O paciente possuía um carcinoma basocelular ulcerado no pavilhão auricular, uma das formas mais frequentes de câncer de pele. Durante o procedimento, toda a lesão foi removida com margens de segurança oncológica, método crucial para minimizar o risco de retorno da doença. Em uma abordagem integrada e eficiente, o hospital garantiu que a reconstrução da área afetada fosse realizada no mesmo tempo cirúrgico, utilizando enxerto de pele.
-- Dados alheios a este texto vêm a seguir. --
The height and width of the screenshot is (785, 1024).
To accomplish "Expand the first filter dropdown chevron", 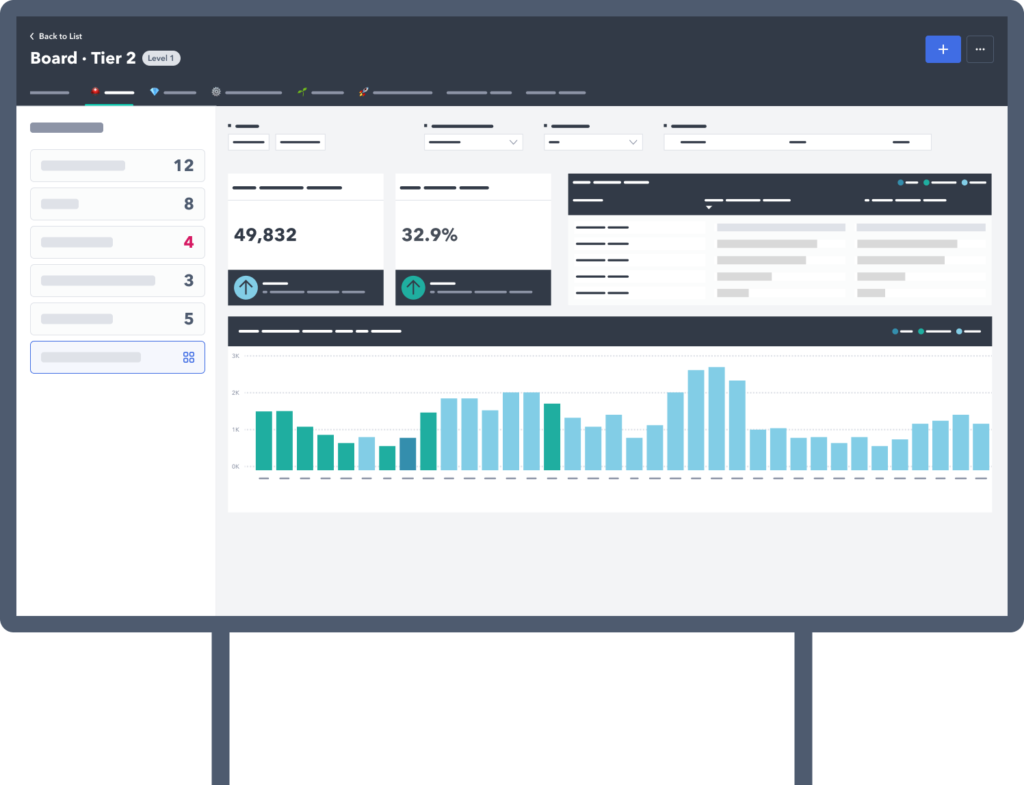I will [514, 143].
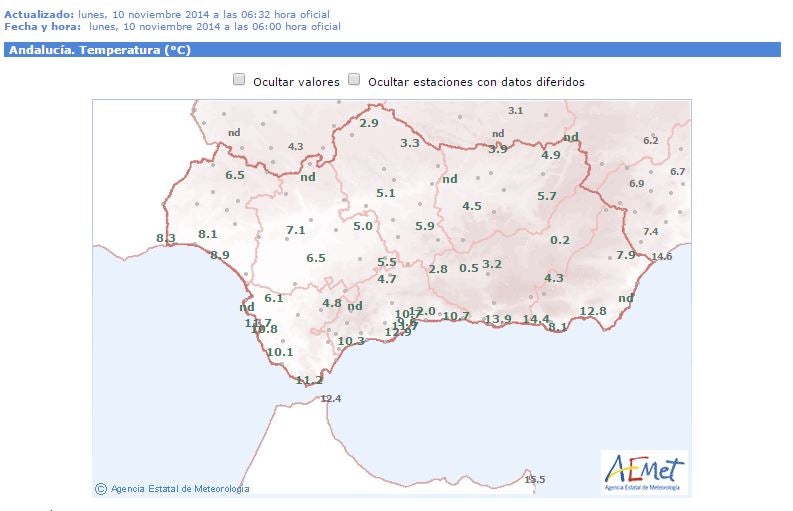Click the 14.6 station value on the east coast
793x511 pixels.
point(662,257)

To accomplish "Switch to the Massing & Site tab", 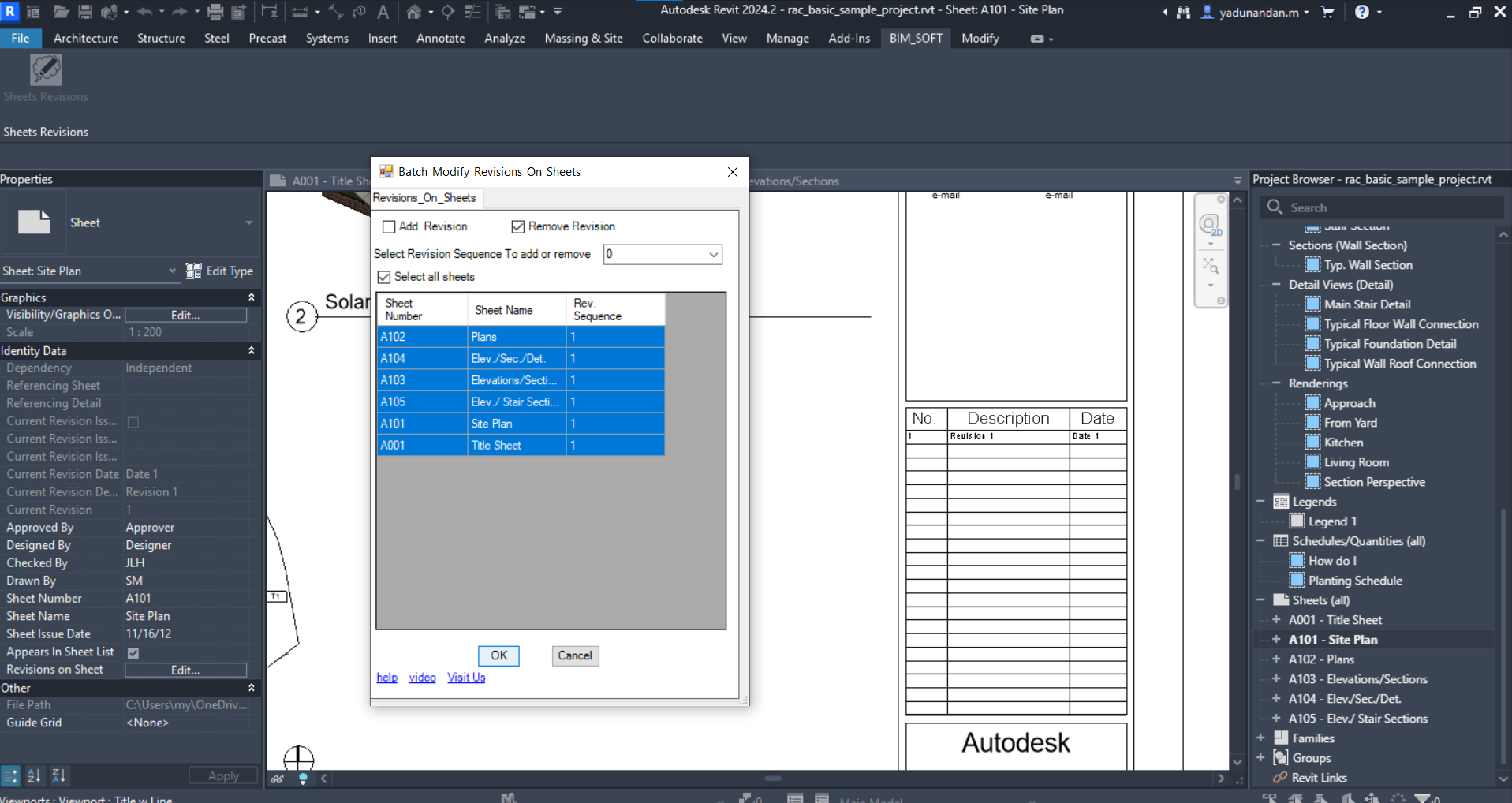I will pyautogui.click(x=583, y=39).
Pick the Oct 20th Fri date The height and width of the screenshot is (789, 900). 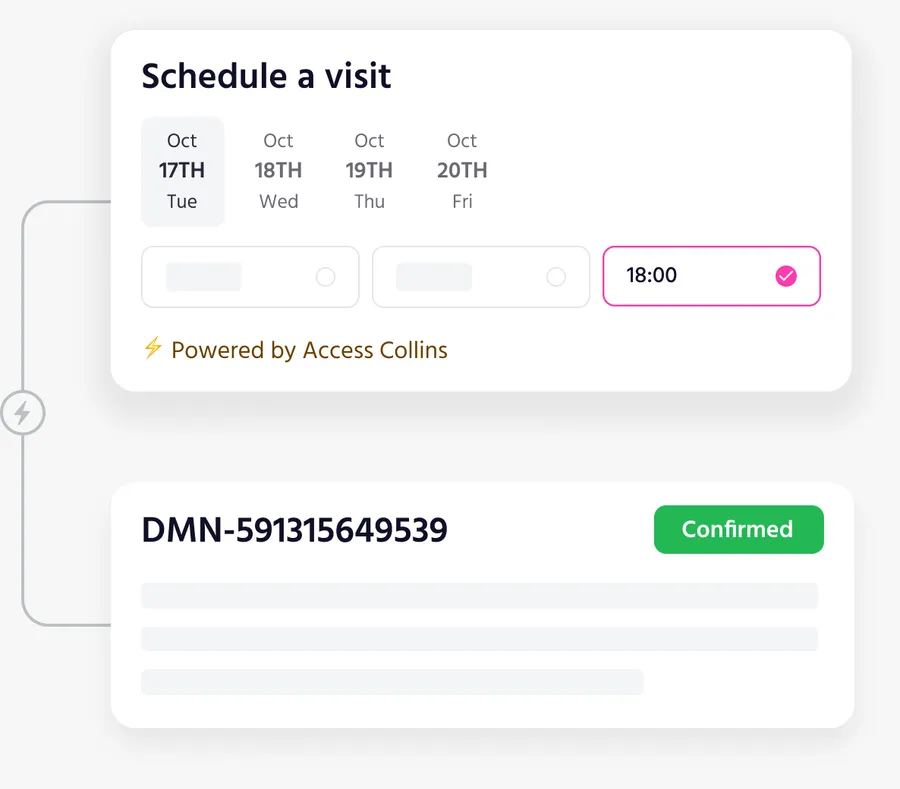[461, 170]
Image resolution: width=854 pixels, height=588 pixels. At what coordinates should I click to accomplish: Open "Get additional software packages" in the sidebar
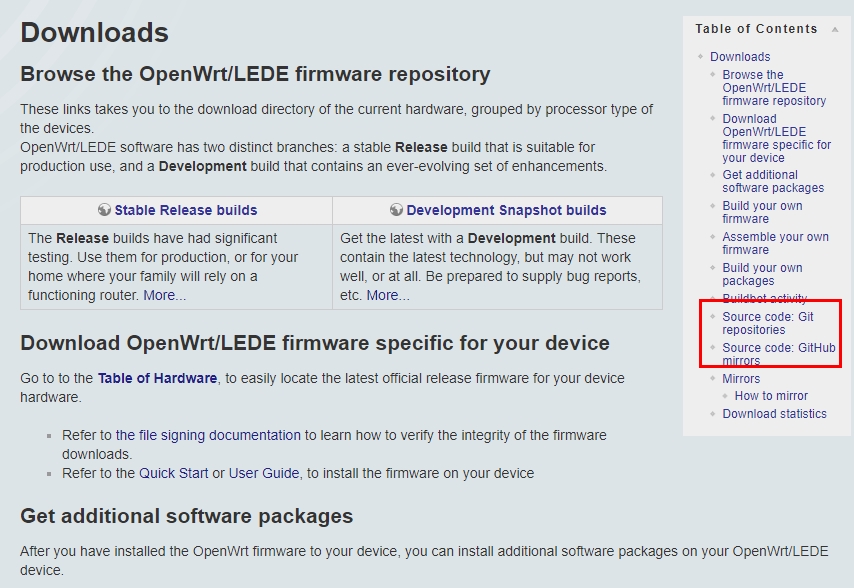(x=766, y=181)

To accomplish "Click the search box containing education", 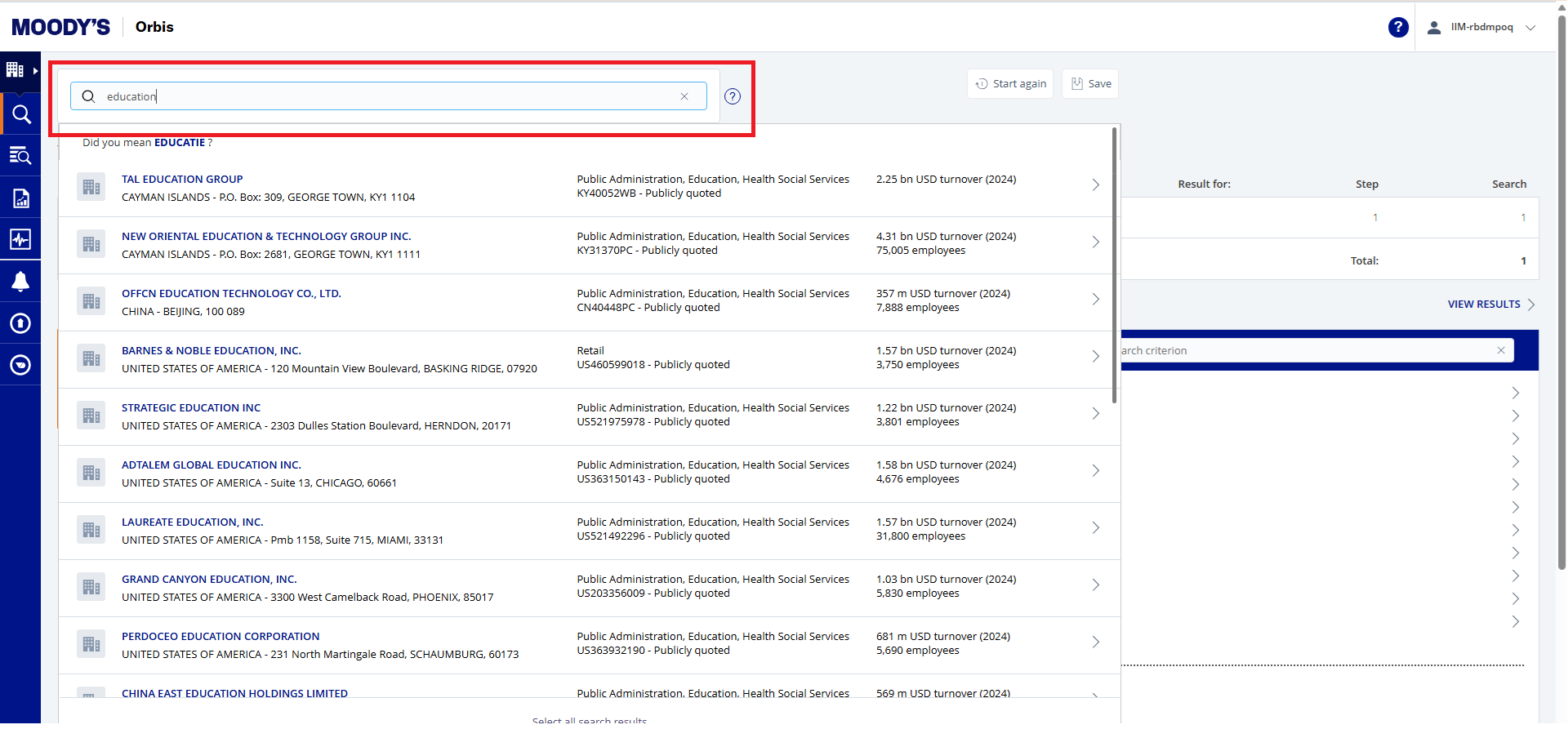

Essa estratégia não apenas assegurou o tratamento do câncer, mas também a reabilitação estética e funcional do paciente.
Ana Carolina Pastl, cirurgiã responsável, destacou o comprometimento do Hospital Metropolitano de Alagoas em oferecer cuidado completo a pacientes com câncer de pele. O hospital, inserido no Plano Estadual de Oncologia, oferece acesso a tratamentos especializados através do SUS, ampliando as possibilidades de cura e qualidade de vida.
Dr. Pastl enfatizou ainda a necessidade de atenção e avaliação médica diante de qualquer alteração cutânea, principalmente em áreas como o rosto, orelhas e pescoço. “Lesões que permanecem sem cicatrizar ou alterações suspeitas devem ser investigadas rapidamente. O diagnóstico precoce é fundamental para aumentarmos as chances de cura”, alertou.
Este procedimento reafirma a importância do avanço e da acessibilidade nos tratamentos oncológicos, mostrando que o Hospital Metropolitano de Alagoas está na vanguarda da luta contra o câncer.